Arrange every line of the records below into one numbered list, omitting any blank lines.

-- START OF DATASET EXCERPTS --

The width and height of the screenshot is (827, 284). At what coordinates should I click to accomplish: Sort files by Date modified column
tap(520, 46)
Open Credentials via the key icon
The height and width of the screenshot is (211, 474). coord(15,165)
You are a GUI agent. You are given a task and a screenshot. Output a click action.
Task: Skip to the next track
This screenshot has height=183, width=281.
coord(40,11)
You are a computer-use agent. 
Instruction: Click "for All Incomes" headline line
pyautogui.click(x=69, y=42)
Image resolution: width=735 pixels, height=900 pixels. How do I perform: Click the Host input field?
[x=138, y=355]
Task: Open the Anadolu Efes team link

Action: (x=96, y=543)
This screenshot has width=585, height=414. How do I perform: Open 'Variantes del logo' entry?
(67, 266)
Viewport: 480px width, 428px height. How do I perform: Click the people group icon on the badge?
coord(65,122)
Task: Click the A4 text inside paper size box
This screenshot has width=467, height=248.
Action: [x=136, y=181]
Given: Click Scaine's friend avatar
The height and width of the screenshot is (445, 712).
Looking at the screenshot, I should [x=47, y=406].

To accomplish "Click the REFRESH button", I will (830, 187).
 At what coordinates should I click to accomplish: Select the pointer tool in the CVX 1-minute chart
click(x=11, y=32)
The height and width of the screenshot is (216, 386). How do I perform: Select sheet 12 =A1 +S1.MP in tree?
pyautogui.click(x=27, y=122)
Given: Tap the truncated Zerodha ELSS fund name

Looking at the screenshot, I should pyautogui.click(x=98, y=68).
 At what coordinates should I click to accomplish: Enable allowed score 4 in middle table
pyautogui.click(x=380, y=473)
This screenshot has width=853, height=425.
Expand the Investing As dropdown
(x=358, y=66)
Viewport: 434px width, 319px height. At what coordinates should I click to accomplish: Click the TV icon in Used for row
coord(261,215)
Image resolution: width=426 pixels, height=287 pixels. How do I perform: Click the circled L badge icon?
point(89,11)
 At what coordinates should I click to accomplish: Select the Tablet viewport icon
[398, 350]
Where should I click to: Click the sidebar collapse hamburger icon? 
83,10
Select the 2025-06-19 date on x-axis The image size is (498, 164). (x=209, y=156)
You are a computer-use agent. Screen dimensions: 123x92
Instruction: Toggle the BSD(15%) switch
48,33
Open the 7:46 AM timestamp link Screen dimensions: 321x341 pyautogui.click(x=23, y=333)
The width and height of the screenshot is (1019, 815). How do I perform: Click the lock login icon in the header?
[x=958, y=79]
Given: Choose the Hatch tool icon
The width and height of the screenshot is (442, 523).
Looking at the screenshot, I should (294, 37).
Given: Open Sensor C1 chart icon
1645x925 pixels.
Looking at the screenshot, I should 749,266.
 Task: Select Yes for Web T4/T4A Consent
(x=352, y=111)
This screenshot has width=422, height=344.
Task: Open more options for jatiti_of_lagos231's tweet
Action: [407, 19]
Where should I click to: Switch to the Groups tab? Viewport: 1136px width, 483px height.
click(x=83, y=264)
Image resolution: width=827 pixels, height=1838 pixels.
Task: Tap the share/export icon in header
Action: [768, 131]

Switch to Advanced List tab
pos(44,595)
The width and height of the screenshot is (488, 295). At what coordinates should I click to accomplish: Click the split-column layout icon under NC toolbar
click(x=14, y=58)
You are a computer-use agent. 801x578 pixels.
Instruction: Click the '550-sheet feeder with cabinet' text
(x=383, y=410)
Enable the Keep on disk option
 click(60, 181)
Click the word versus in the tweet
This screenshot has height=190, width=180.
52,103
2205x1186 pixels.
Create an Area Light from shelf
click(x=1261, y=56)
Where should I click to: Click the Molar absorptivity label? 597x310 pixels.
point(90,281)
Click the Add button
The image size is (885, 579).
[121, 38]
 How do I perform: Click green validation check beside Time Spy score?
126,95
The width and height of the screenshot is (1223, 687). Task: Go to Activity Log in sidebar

-- END OF DATASET EXCERPTS --

=== RESPONSE TO THIS EXERCISE ===
1. The width and height of the screenshot is (827, 284). At what coordinates should I click to accomplish: Sort files by Date modified column
2. tap(520, 46)
3. Open Credentials via the key icon
4. The height and width of the screenshot is (211, 474). coord(15,165)
5. You are a GUI agent. You are given a task and a screenshot. Output a click action.
6. Task: Skip to the next track
7. This screenshot has height=183, width=281.
8. coord(40,11)
9. You are a computer-use agent. 
10. Instruction: Click "for All Incomes" headline line
11. pyautogui.click(x=69, y=42)
12. Image resolution: width=735 pixels, height=900 pixels. How do I perform: Click the Host input field?
13. [x=138, y=355]
14. Task: Open the Anadolu Efes team link
15. Action: (x=96, y=543)
16. This screenshot has width=585, height=414. How do I perform: Open 'Variantes del logo' entry?
17. (67, 266)
18. Viewport: 480px width, 428px height. How do I perform: Click the people group icon on the badge?
19. coord(65,122)
20. Task: Click the A4 text inside paper size box
21. This screenshot has width=467, height=248.
22. Action: [x=136, y=181]
23. Given: Click Scaine's friend avatar
24. The height and width of the screenshot is (445, 712).
25. Looking at the screenshot, I should [x=47, y=406].
26. To accomplish "Click the REFRESH button", I will (830, 187).
27.  At what coordinates should I click to accomplish: Select the pointer tool in the CVX 1-minute chart
28. click(x=11, y=32)
29. The height and width of the screenshot is (216, 386). How do I perform: Select sheet 12 =A1 +S1.MP in tree?
30. pyautogui.click(x=27, y=122)
31. Given: Tap the truncated Zerodha ELSS fund name
32. Looking at the screenshot, I should pyautogui.click(x=98, y=68).
33.  At what coordinates should I click to accomplish: Enable allowed score 4 in middle table
34. pyautogui.click(x=380, y=473)
35. This screenshot has width=853, height=425.
36. Expand the Investing As dropdown
37. (x=358, y=66)
38. Viewport: 434px width, 319px height. At what coordinates should I click to accomplish: Click the TV icon in Used for row
39. coord(261,215)
40. Image resolution: width=426 pixels, height=287 pixels. How do I perform: Click the circled L badge icon?
41. point(89,11)
42.  At what coordinates should I click to accomplish: Select the Tablet viewport icon
43. [398, 350]
44. Where should I click to: Click the sidebar collapse hamburger icon? 
45. 83,10
46. Select the 2025-06-19 date on x-axis The image size is (498, 164). (x=209, y=156)
47. You are a computer-use agent. Screen dimensions: 123x92
48. Instruction: Toggle the BSD(15%) switch
49. 48,33
50. Open the 7:46 AM timestamp link Screen dimensions: 321x341 pyautogui.click(x=23, y=333)
51. The width and height of the screenshot is (1019, 815). How do I perform: Click the lock login icon in the header?
52. [x=958, y=79]
53. Given: Choose the Hatch tool icon
54. The width and height of the screenshot is (442, 523).
55. Looking at the screenshot, I should (294, 37).
56. Given: Open Sensor C1 chart icon
57. 1645x925 pixels.
58. Looking at the screenshot, I should 749,266.
59.  Task: Select Yes for Web T4/T4A Consent
60. (x=352, y=111)
61. This screenshot has width=422, height=344.
62. Task: Open more options for jatiti_of_lagos231's tweet
63. Action: [407, 19]
64. Where should I click to: Switch to the Groups tab? Viewport: 1136px width, 483px height.
65. click(x=83, y=264)
66. Image resolution: width=827 pixels, height=1838 pixels.
67. Task: Tap the share/export icon in header
68. Action: [768, 131]
69. Switch to Advanced List tab
70. pos(44,595)
71. The width and height of the screenshot is (488, 295). At what coordinates should I click to accomplish: Click the split-column layout icon under NC toolbar
72. click(x=14, y=58)
73. You are a computer-use agent. 801x578 pixels.
74. Instruction: Click the '550-sheet feeder with cabinet' text
75. (x=383, y=410)
76. Enable the Keep on disk option
77.  click(60, 181)
78. Click the word versus in the tweet
79. This screenshot has height=190, width=180.
80. 52,103
81. 2205x1186 pixels.
82. Create an Area Light from shelf
83. click(x=1261, y=56)
84. Where should I click to: Click the Molar absorptivity label? 597x310 pixels.
85. point(90,281)
86. Click the Add button
87. The image size is (885, 579).
88. [121, 38]
89.  How do I perform: Click green validation check beside Time Spy score?
90. 126,95
91. The width and height of the screenshot is (1223, 687). Task: Go to Activity Log in sidebar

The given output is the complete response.